Date | May 2008 | Marks available | 5 | Reference code | 08M.2.hl.TZ2.8 |
Level | HL only | Paper | 2 | Time zone | TZ2 |
Command term | Sketch | Question number | 8 | Adapted from | N/A |
Question
The graph of \(y = f(x){\text{ for }} - 2 \leqslant x \leqslant 8\) is shown.
On the set of axes provided, sketch the graph of \(y = \frac{1}{{f(x)}}\), clearly showing any asymptotes and indicating the coordinates of any local maxima or minima.
Markscheme
A1A1A1A1A1
Notes: Award A1 for vertical asymptotes at x = −1, x = 2 and x = 5 .
A1 for \(x \to - 2,{\text{ }}\frac{1}{{f(x)}} \to {0^ + }\)
A1 for \(x \to 8,{\text{ }}\frac{1}{{f(x)}} \to - 1\)
A1 for local maximum at \(\left( {0, - \frac{1}{2}} \right)\) (branch containing local max. must be present)
A1 for local minimum at (3, 1) (branch containing local min. must be present)
In each branch, correct asymptotic behaviour must be displayed to obtain the A1.
Disregard any stated horizontal asymptotes such as y = 0 or y = −1 .
[5 marks]
Examiners report
A large number of candidates had difficulty graphing the reciprocal function.
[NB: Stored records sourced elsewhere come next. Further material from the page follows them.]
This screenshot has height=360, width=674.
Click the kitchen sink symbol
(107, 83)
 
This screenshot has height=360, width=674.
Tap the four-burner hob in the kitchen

Most candidates were able to locate the vertical asymptotes but experienced difficulties graphing the four constituent branches. A common error was to specify incorrect coordinates of the local maximum i.e. (0,–1) or (0,–2) instead of \(\left( {0, - \frac{1}{2}} \right)\). A few candidates attempted to sketch the inverse while others had difficulty using the scaled grid.